▼

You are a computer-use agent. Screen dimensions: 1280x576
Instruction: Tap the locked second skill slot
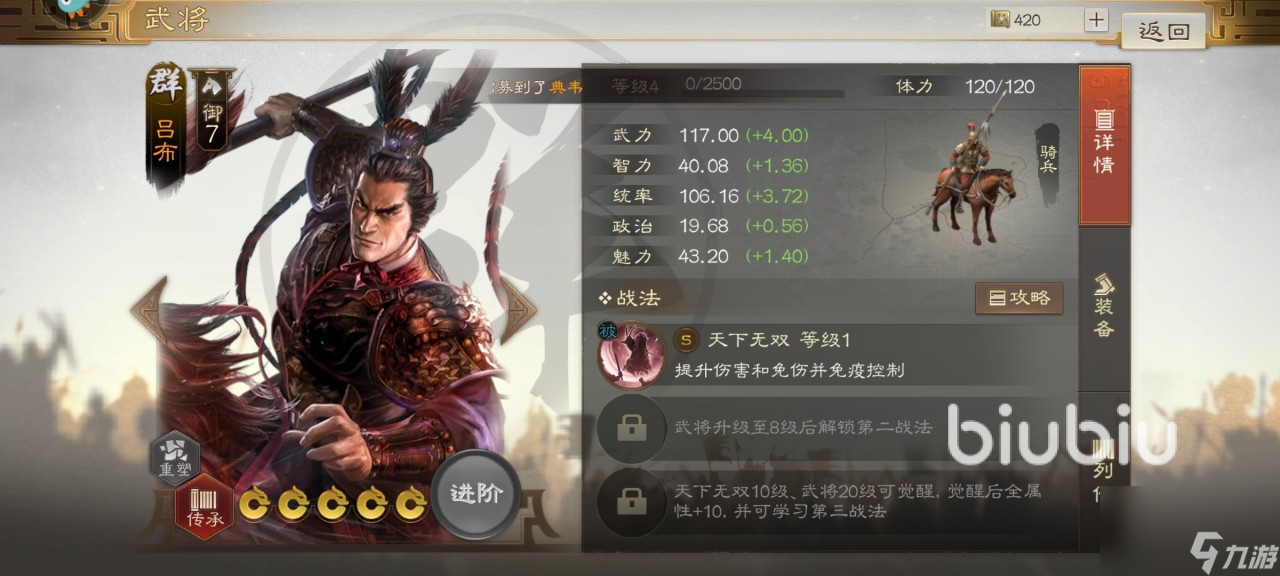pyautogui.click(x=631, y=428)
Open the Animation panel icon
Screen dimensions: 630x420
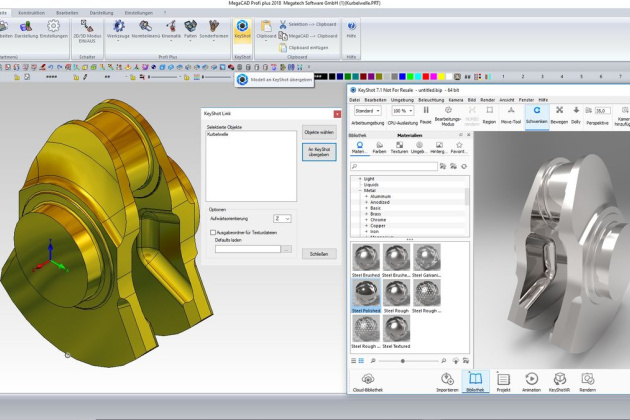point(530,381)
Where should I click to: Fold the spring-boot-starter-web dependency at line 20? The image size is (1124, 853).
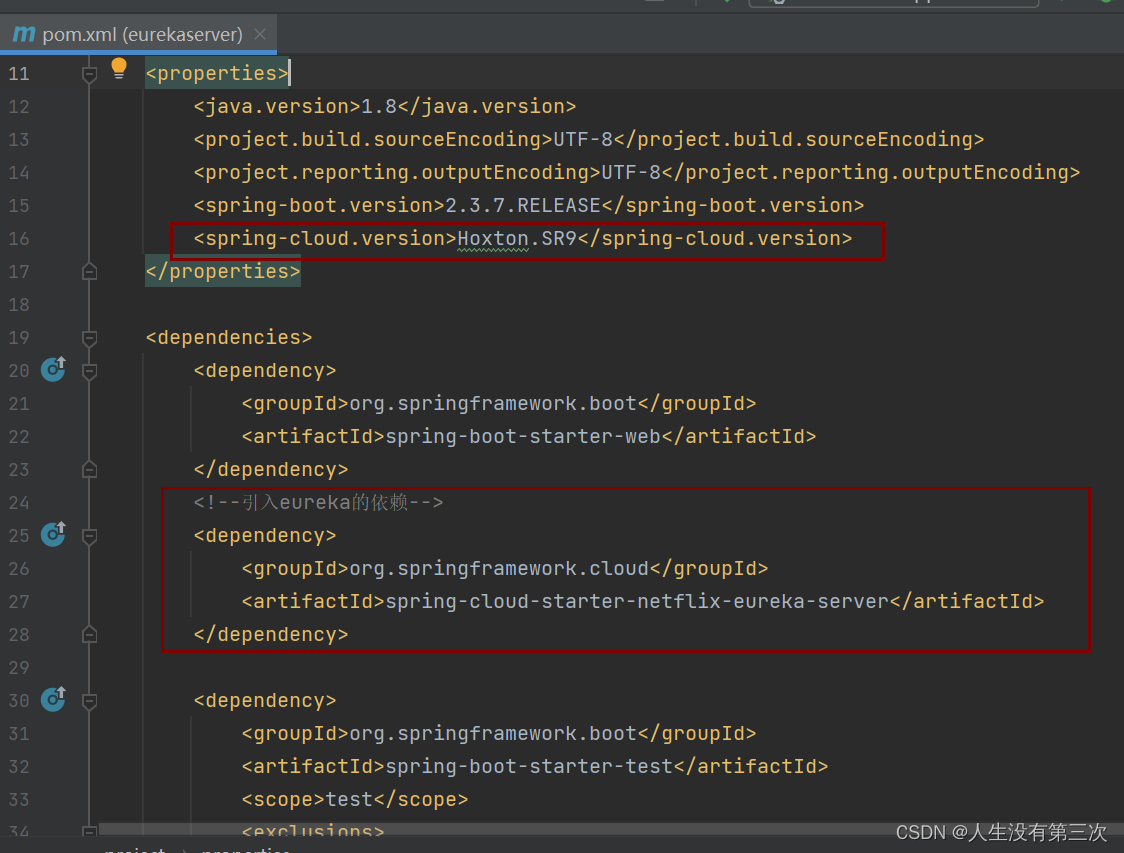point(90,371)
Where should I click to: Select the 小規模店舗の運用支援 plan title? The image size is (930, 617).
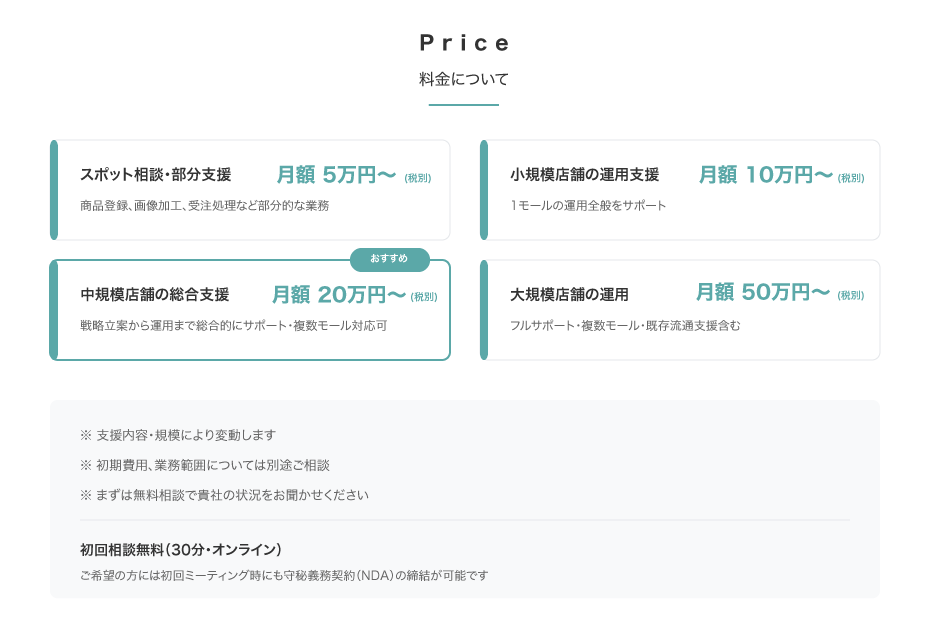tap(584, 175)

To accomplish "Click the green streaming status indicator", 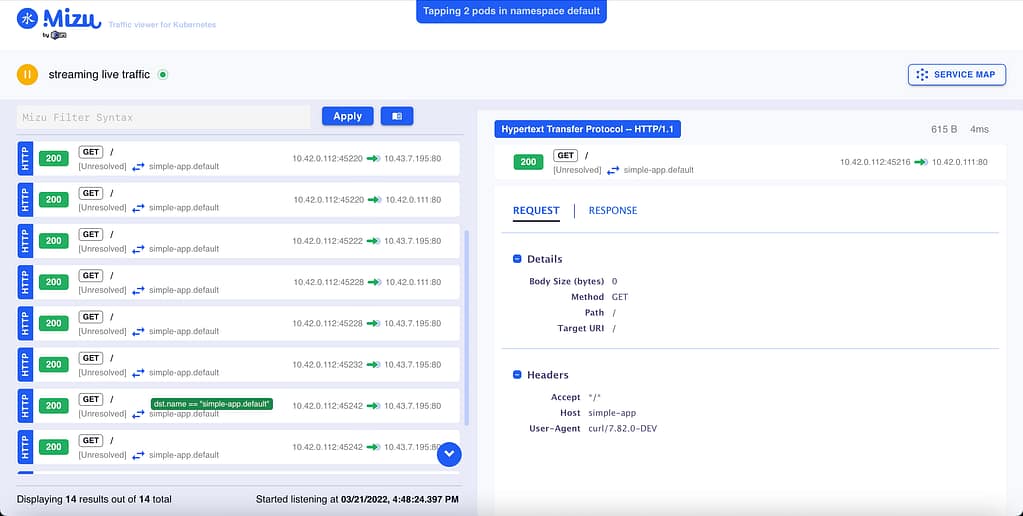I will [x=163, y=74].
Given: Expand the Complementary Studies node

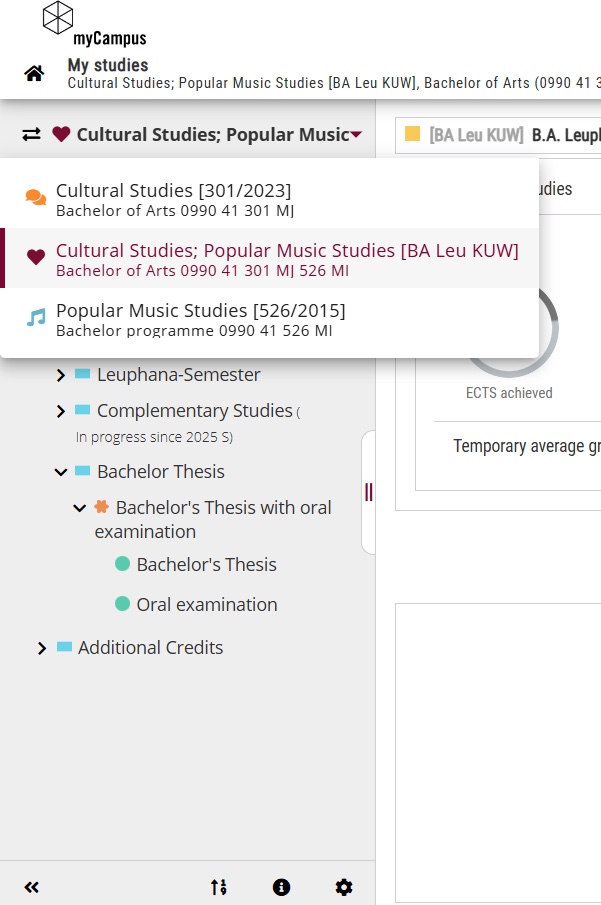Looking at the screenshot, I should pyautogui.click(x=61, y=411).
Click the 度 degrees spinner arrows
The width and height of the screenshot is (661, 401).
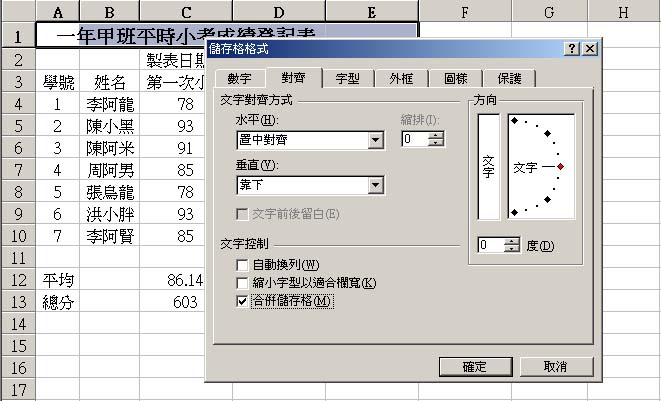pos(512,245)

▲

Your objective
Your copy should consist only of the lines from the line holding "Click the 度 degrees spinner arrows" through the final line of the listing above, both included, with all pictures omitted.

Your solution
Click the 度 degrees spinner arrows
The width and height of the screenshot is (661, 401).
pos(512,245)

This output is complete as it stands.